COMUNICAÇÃO
“Vocês são a esperança do preso”, diz autor e ex-presidiário a defensores em formação
Com biografia de sobrevivência e superação, Luiz Mendes toma o próprio exemplo para defender caminhos para ressocialização dos presos
Antes de conhecer sobre sua vida, quem o escuta não pode imaginar a trajetória de sobrevivência e superação pela qual ele já passou. Hoje escritor e professor, Luiz Mendes viveu quase 32 anos cumprindo pena na prisão.
Na tarde desta segunda-feira, 23, ele esteve na Escola Superior da Defensoria Pública do Estado da Bahia contando um pouco de sua história para os defensores públicos em curso de formação, além de servidores e estagiários.
“Acredito e defendo a ideia de que é possível a recuperação do presidiário. Sou a prova viva. Estou há quinze anos aqui fora e fui bandido mesmo. Pratiquei uma série de assaltos, latrocínio, dois homicídios na cadeia, entende? Mas, de dentro da cadeia e autodidata, fui também o primeiro colocado geral no vestibular da PUC-SP em 1982”, disse Luiz.
Inquieto e vítima de um pai que constantemente o agredia, Luiz contou que abandonou sua casa aos 11 anos para perambular nas ruas de São Paulo onde ainda adolescente passou a se envolver com a prática de crimes. Com pouco mais de 18 anos, foi preso após uma troca de tiros que acabou com um policial ferido. Relatou que sofreu sessões de tortura da polícia antes de seguir para o presídio. Lá, em legítima defesa, acabou matando outro presidiário e passando por diversas situações de violência. Praticamente analfabeto, foi incentivado a ler por um colega de cárcere que lhe contava histórias como as de “Os Miseráveis” do escritor francês Victor Hugo.
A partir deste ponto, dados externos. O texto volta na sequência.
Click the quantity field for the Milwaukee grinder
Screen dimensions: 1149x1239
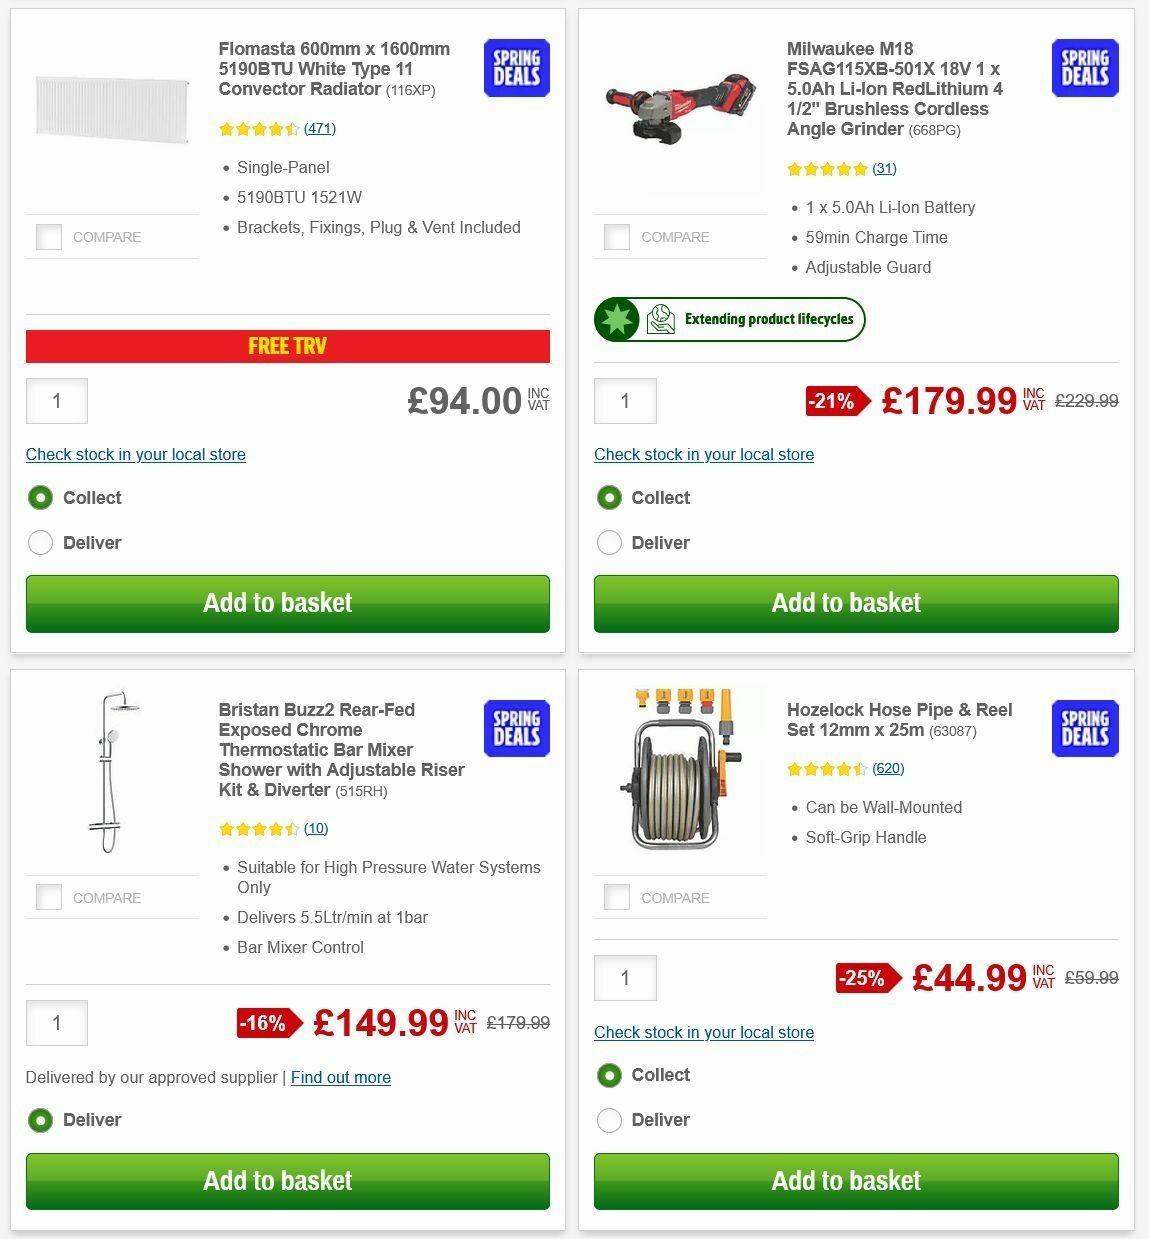625,400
“Quando comecei a ler, depois de 5 minutos já estava com dor nos olhos, depois de 10 minutos me dava dor de cabeça, meia hora era dor no corpo todo. Mas com o tempo, passei a ler de 10 a 12h por dia. Eu só queria fazer aquilo, entender tudo. Li os mais diversos clássicos da literatura. Filosofia então, li dos pré-socráticos até os de hoje em dia. Gosto de Sartre e Simone Beauvoir, me reconheço como um existencialista”, comentou.
Hoje autor de diversos livros, entre os quais “Memórias de um sobrevivente” e “Confissões de um homem livre”, Luiz colabora como colunista de periódicos como a revista Trip e outros veículos de mídia. Para os defensores, ele dirigiu uma mensagem particular.
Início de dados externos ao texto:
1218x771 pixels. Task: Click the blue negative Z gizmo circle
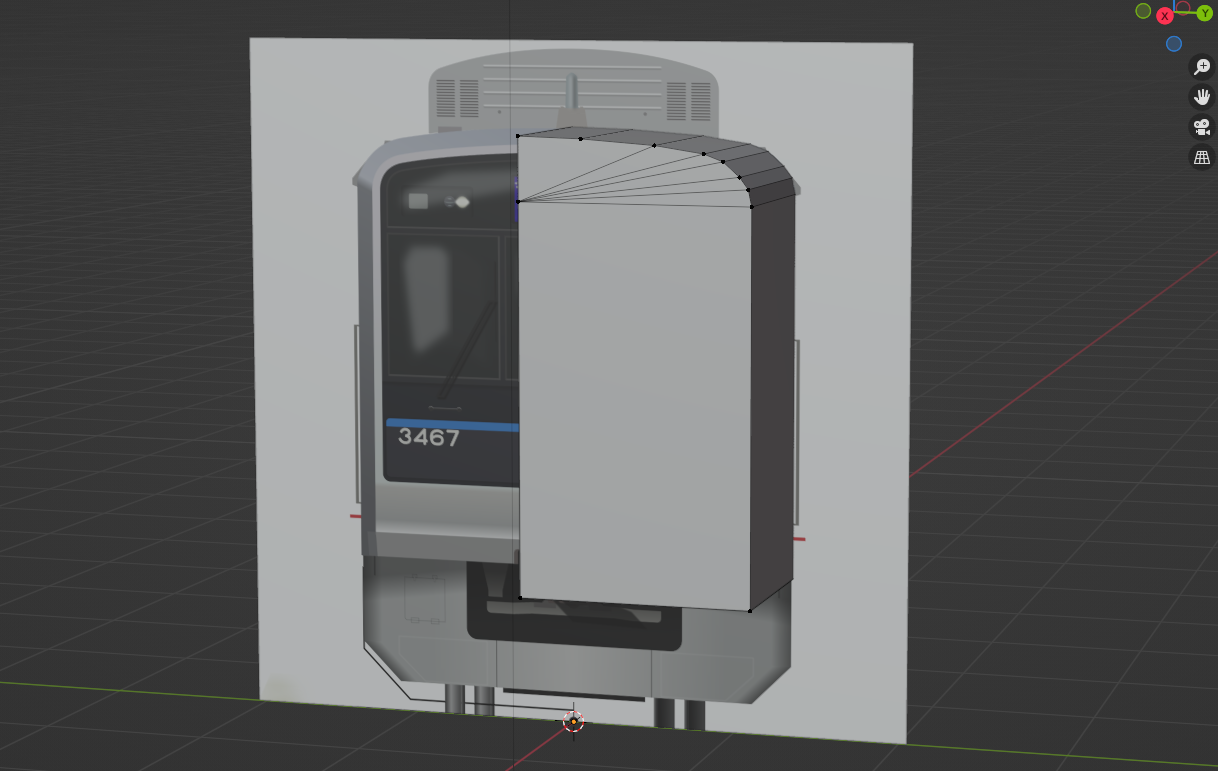point(1174,44)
“Quero realmente dizer isto para vocês. Vocês são a esperança do preso. Ele vê em vocês um caminho para a liberdade. O preso é um infeliz, alguém que não teve chance de ser útil para a sociedade como vocês tem. Ele vive acorrentado à lógica da sobrevivência crua, por isso pensa que precisa enganar. Mas o preso adora quem age com ele com educação, quem o respeita, quem não mente para ele, quem não o olha com preconceito e não o toma como uma pessoa inferior e burra”, assinalou Mendes.
Para o defensor público Wellington Lisboa Ribeiro, a narrativa de Luiz ajuda na importante tarefa de conhecer e escutar o ponto de vista do preso e aponta para a necessidade de enfrentar as desigualdades de acesso às oportunidades que são produtoras de um sistema carcerário insensível.
“A gente trabalha com a dogmática e, se ter a vivência diária da questão, não se conhece como é a visão dos presos com relação a nós defensores, com relação ao Estado, que é a partir de onde podemos contribuir para ajudar na, entre aspas, ressocialização. As desigualdades nas oportunidades de educação, de saúde, da própria atenção e criação da família, que persistem na nossa sociedade, vai desaguando no sistema carcerário quase como uma política habitacional para pobres. O sistema carcerário vai reproduzir isto e também seguir tratando estas pessoas como apenas mais uma”, considerou Lisboa.